▶ _Problem details_:
For this exercise, transcribe all of the entries exactly.
Input for this task Block Start
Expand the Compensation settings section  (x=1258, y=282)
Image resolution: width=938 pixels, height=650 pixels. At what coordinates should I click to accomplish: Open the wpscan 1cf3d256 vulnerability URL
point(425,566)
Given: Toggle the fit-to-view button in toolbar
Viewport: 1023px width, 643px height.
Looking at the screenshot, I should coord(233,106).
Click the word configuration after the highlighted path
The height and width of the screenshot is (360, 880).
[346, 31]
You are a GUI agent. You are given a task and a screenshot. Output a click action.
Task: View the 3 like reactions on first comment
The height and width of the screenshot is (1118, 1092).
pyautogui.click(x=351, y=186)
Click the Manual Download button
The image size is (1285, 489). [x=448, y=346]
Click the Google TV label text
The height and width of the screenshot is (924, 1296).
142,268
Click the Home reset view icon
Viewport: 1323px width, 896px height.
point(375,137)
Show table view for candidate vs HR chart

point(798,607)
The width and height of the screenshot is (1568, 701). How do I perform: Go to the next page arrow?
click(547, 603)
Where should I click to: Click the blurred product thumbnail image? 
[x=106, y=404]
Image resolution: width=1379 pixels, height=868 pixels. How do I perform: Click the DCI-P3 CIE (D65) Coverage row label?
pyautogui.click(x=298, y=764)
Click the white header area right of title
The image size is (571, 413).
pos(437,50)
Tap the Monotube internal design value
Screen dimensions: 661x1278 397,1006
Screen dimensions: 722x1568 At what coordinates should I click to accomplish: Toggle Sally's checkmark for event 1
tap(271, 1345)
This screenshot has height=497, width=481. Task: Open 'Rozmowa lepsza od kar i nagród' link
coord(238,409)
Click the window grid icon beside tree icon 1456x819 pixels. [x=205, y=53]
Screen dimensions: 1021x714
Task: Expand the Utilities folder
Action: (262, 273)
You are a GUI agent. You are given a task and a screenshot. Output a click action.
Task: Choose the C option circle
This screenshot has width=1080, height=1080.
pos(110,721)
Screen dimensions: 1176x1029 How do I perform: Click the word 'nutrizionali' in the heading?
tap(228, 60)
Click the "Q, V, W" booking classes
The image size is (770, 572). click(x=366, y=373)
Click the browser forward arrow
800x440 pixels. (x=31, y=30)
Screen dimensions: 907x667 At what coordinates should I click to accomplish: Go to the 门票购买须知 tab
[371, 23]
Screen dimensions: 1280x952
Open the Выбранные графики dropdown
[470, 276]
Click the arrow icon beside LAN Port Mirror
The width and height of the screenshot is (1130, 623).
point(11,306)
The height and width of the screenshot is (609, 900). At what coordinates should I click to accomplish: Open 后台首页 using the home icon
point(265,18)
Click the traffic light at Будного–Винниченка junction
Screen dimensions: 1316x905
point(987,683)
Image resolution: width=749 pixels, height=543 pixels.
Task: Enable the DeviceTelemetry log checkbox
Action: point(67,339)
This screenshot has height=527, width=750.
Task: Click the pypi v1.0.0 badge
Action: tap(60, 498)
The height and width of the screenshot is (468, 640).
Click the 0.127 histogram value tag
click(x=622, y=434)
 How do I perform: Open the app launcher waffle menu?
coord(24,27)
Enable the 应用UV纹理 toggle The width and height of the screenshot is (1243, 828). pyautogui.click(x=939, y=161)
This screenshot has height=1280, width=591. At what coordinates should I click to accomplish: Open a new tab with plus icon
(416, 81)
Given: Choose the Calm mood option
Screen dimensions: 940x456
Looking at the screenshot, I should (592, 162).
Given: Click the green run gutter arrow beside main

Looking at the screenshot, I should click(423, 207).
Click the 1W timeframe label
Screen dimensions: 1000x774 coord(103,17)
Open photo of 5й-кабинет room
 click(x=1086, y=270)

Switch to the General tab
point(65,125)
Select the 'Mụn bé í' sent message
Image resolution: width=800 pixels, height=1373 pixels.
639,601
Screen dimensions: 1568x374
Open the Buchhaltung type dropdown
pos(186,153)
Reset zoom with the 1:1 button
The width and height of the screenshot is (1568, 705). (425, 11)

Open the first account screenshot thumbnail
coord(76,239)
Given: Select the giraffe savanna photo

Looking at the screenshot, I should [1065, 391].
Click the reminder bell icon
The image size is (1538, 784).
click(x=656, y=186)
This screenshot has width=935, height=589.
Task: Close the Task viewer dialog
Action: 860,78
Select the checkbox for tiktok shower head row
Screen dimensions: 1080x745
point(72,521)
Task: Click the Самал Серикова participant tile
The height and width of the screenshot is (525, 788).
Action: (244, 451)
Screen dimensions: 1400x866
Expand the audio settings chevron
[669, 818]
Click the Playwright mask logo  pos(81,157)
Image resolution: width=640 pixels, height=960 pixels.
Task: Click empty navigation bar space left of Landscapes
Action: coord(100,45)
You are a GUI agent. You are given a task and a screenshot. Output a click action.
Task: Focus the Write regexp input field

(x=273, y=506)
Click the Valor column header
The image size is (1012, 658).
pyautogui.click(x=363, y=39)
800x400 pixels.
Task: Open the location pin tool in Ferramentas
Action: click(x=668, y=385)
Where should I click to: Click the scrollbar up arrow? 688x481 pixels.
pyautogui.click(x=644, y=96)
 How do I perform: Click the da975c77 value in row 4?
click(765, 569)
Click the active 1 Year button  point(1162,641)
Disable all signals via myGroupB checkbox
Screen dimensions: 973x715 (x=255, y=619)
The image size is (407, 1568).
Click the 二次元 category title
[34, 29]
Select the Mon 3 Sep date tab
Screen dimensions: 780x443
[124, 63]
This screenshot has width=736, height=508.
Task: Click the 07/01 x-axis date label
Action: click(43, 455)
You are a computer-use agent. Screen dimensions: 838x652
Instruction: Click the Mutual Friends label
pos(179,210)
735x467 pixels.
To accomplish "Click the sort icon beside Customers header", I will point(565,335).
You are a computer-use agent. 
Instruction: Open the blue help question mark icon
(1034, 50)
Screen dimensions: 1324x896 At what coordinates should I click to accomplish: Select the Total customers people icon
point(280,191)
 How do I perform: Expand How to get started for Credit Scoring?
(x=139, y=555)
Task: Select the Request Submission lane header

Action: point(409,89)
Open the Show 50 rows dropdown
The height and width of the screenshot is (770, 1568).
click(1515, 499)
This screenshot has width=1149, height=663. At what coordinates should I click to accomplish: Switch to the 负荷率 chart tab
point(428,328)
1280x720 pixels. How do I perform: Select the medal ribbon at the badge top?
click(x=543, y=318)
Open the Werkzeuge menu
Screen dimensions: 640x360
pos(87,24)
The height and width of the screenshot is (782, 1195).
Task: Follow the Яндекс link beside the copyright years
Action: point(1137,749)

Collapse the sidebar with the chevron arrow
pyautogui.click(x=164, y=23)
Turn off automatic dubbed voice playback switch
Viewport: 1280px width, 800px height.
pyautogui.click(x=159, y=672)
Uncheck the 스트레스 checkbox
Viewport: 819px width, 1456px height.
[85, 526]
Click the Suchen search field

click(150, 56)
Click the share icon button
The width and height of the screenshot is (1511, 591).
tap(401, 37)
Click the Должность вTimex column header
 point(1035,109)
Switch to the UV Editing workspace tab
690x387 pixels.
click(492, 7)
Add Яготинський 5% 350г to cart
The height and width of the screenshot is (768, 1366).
Input for this task Block End
▶ _Result below_:
Expand the Compensation settings section  (x=1258, y=282)
Image resolution: width=938 pixels, height=650 pixels. At what coordinates should I click to accomplish: Open the wpscan 1cf3d256 vulnerability URL
point(425,566)
Given: Toggle the fit-to-view button in toolbar
Viewport: 1023px width, 643px height.
Looking at the screenshot, I should coord(233,106).
Click the word configuration after the highlighted path
The height and width of the screenshot is (360, 880).
[346, 31]
You are a GUI agent. You are given a task and a screenshot. Output a click action.
Task: View the 3 like reactions on first comment
The height and width of the screenshot is (1118, 1092).
pyautogui.click(x=351, y=186)
Click the Manual Download button
The image size is (1285, 489). [x=448, y=346]
Click the Google TV label text
The height and width of the screenshot is (924, 1296).
142,268
Click the Home reset view icon
Viewport: 1323px width, 896px height.
point(375,137)
Show table view for candidate vs HR chart

point(798,607)
The width and height of the screenshot is (1568, 701). How do I perform: Go to the next page arrow?
click(547, 603)
Where should I click to: Click the blurred product thumbnail image? 
[x=106, y=404]
Image resolution: width=1379 pixels, height=868 pixels. How do I perform: Click the DCI-P3 CIE (D65) Coverage row label?
pyautogui.click(x=298, y=764)
Click the white header area right of title
The image size is (571, 413).
pos(437,50)
Tap the Monotube internal design value
Screen dimensions: 661x1278 397,1006
Screen dimensions: 722x1568 At what coordinates should I click to accomplish: Toggle Sally's checkmark for event 1
tap(271, 1345)
This screenshot has height=497, width=481. Task: Open 'Rozmowa lepsza od kar i nagród' link
coord(238,409)
Click the window grid icon beside tree icon 1456x819 pixels. [x=205, y=53]
Screen dimensions: 1021x714
Task: Expand the Utilities folder
Action: (262, 273)
You are a GUI agent. You are given a task and a screenshot. Output a click action.
Task: Choose the C option circle
This screenshot has width=1080, height=1080.
pos(110,721)
Screen dimensions: 1176x1029 How do I perform: Click the word 'nutrizionali' in the heading?
tap(228, 60)
Click the "Q, V, W" booking classes
The image size is (770, 572). click(x=366, y=373)
Click the browser forward arrow
800x440 pixels. (x=31, y=30)
Screen dimensions: 907x667 At what coordinates should I click to accomplish: Go to the 门票购买须知 tab
[371, 23]
Screen dimensions: 1280x952
Open the Выбранные графики dropdown
[470, 276]
Click the arrow icon beside LAN Port Mirror
The width and height of the screenshot is (1130, 623).
point(11,306)
The height and width of the screenshot is (609, 900). At what coordinates should I click to accomplish: Open 后台首页 using the home icon
point(265,18)
Click the traffic light at Будного–Винниченка junction
Screen dimensions: 1316x905
point(987,683)
Image resolution: width=749 pixels, height=543 pixels.
Task: Enable the DeviceTelemetry log checkbox
Action: point(67,339)
This screenshot has height=527, width=750.
Task: Click the pypi v1.0.0 badge
Action: tap(60, 498)
The height and width of the screenshot is (468, 640).
Click the 0.127 histogram value tag
click(x=622, y=434)
 How do I perform: Open the app launcher waffle menu?
coord(24,27)
Enable the 应用UV纹理 toggle The width and height of the screenshot is (1243, 828). pyautogui.click(x=939, y=161)
This screenshot has height=1280, width=591. At what coordinates should I click to accomplish: Open a new tab with plus icon
(416, 81)
Given: Choose the Calm mood option
Screen dimensions: 940x456
Looking at the screenshot, I should (592, 162).
Given: Click the green run gutter arrow beside main

Looking at the screenshot, I should click(423, 207).
Click the 1W timeframe label
Screen dimensions: 1000x774 coord(103,17)
Open photo of 5й-кабинет room
 click(x=1086, y=270)

Switch to the General tab
point(65,125)
Select the 'Mụn bé í' sent message
Image resolution: width=800 pixels, height=1373 pixels.
639,601
Screen dimensions: 1568x374
Open the Buchhaltung type dropdown
pos(186,153)
Reset zoom with the 1:1 button
The width and height of the screenshot is (1568, 705). (425, 11)

Open the first account screenshot thumbnail
coord(76,239)
Given: Select the giraffe savanna photo

Looking at the screenshot, I should [1065, 391].
Click the reminder bell icon
The image size is (1538, 784).
click(x=656, y=186)
This screenshot has width=935, height=589.
Task: Close the Task viewer dialog
Action: 860,78
Select the checkbox for tiktok shower head row
Screen dimensions: 1080x745
point(72,521)
Task: Click the Самал Серикова participant tile
The height and width of the screenshot is (525, 788).
Action: (244, 451)
Screen dimensions: 1400x866
Expand the audio settings chevron
[669, 818]
Click the Playwright mask logo  pos(81,157)
Image resolution: width=640 pixels, height=960 pixels.
Task: Click empty navigation bar space left of Landscapes
Action: coord(100,45)
You are a GUI agent. You are given a task and a screenshot. Output a click action.
Task: Focus the Write regexp input field

(x=273, y=506)
Click the Valor column header
The image size is (1012, 658).
pyautogui.click(x=363, y=39)
800x400 pixels.
Task: Open the location pin tool in Ferramentas
Action: click(x=668, y=385)
Where should I click to: Click the scrollbar up arrow? 688x481 pixels.
pyautogui.click(x=644, y=96)
 How do I perform: Click the da975c77 value in row 4?
click(765, 569)
Click the active 1 Year button  point(1162,641)
Disable all signals via myGroupB checkbox
Screen dimensions: 973x715 (x=255, y=619)
The image size is (407, 1568).
Click the 二次元 category title
[34, 29]
Select the Mon 3 Sep date tab
Screen dimensions: 780x443
[124, 63]
This screenshot has width=736, height=508.
Task: Click the 07/01 x-axis date label
Action: click(43, 455)
You are a computer-use agent. Screen dimensions: 838x652
Instruction: Click the Mutual Friends label
pos(179,210)
735x467 pixels.
To accomplish "Click the sort icon beside Customers header", I will point(565,335).
You are a computer-use agent. 
Instruction: Open the blue help question mark icon
(1034, 50)
Screen dimensions: 1324x896 At what coordinates should I click to accomplish: Select the Total customers people icon
point(280,191)
 How do I perform: Expand How to get started for Credit Scoring?
(x=139, y=555)
Task: Select the Request Submission lane header

Action: point(409,89)
Open the Show 50 rows dropdown
The height and width of the screenshot is (770, 1568).
click(1515, 499)
This screenshot has width=1149, height=663. At what coordinates should I click to accomplish: Switch to the 负荷率 chart tab
point(428,328)
1280x720 pixels. How do I perform: Select the medal ribbon at the badge top?
click(x=543, y=318)
Open the Werkzeuge menu
Screen dimensions: 640x360
pos(87,24)
The height and width of the screenshot is (782, 1195).
Task: Follow the Яндекс link beside the copyright years
Action: point(1137,749)

Collapse the sidebar with the chevron arrow
pyautogui.click(x=164, y=23)
Turn off automatic dubbed voice playback switch
Viewport: 1280px width, 800px height.
pyautogui.click(x=159, y=672)
Uncheck the 스트레스 checkbox
Viewport: 819px width, 1456px height.
[85, 526]
Click the Suchen search field

click(150, 56)
Click the share icon button
The width and height of the screenshot is (1511, 591).
tap(401, 37)
Click the Должность вTimex column header
 point(1035,109)
Switch to the UV Editing workspace tab
690x387 pixels.
click(492, 7)
Add Яготинський 5% 350г to cart
The height and width of the screenshot is (768, 1366).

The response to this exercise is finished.